**Exercise**: Scan the entries below, and for each line that includes the word "computer", make a copy.

**Exercise data**:
==================================================

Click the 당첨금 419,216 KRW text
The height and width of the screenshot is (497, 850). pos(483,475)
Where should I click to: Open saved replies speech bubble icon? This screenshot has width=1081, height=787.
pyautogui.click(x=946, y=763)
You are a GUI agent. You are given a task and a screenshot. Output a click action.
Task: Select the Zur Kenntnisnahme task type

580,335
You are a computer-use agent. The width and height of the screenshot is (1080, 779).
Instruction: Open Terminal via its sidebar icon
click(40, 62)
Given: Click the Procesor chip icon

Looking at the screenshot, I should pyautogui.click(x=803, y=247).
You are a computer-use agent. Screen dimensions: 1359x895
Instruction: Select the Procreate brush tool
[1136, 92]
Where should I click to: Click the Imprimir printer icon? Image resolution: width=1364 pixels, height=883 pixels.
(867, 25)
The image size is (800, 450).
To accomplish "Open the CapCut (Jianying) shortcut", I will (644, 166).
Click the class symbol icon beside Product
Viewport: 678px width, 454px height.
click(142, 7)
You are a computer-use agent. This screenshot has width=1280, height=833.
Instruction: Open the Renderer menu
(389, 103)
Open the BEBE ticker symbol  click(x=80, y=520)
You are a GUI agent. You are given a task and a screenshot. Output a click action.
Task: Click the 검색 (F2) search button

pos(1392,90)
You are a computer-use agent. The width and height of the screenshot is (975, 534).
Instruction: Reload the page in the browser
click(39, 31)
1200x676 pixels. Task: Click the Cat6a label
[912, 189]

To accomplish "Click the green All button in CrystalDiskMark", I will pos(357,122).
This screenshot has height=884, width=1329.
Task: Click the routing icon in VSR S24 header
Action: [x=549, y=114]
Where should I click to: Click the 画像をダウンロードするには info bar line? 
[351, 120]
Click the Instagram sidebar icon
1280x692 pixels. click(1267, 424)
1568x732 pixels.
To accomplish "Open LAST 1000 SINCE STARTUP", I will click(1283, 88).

==================================================

**Task response**:
You are a computer-use agent. The width and height of the screenshot is (1080, 779).
You are a computer-use agent. Screen dimensions: 1359x895
You are a computer-use agent. This screenshot has width=1280, height=833.
You are a computer-use agent. The width and height of the screenshot is (975, 534).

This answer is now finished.